The decision by British voters to leave the European Union will have a profound impact on employment in the UK. Catering and hospitality will be particularly hard hit, and the referendum poses questions about the way forward for both industries.
Theresa May, the new prime minister, has already made it clear that despite her quiet support for the campaign to remain in the EU, there will be no reversal of the decision. Leading the UK into exit talks, May will probably prioritise reducing labour inflows into the country, not least because her failure as home secretary to meet targets to limit immigration is seen by her own supporters as her biggest political weakness.
With about 30% of its workforce being migrants, the foodservice sector will be directly affected by any quota or bar on EU immigration. Firms will therefore need to change their employment models – and this could be good news for employees.

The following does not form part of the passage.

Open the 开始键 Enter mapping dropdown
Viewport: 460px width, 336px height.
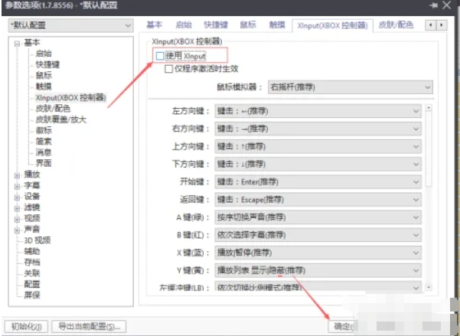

The creation of stronger incentives to retain available personnel, for instance, and less contractual uncertainty and better long-term prospects could push up costs, but it could also improve productivity over the longer term.
After leaving the EU, we could see a points-based immigration system, whereby businesses would be able to hire specialised chefs and other skilled workers from outside the bloc. Indian restaurants, for instance, have complained that UK efforts to reduce immigration have disproportionately affected their ability to recruit skilled chefs from the Indian subcontinent (see “The restaurant trade in a post-Brexit world” later in this supplement).
Drastic changes in UK labour legislation are unlikely. Laws will probably continue to mirror the standards set in Brussels in order to retain close trading ties with the EU. David Davis, the minister for Brexit, has already said he doesn’t support curtailing the employment rights of UK workers. The government is entering a difficult period: its leader has not led her party to a general election victory, its parliamentary majority is a slim parliamentary majority and it has had to create a new office to negotiate with the EU. I can’t see that changing employment legislation will be at the top of May’s agenda.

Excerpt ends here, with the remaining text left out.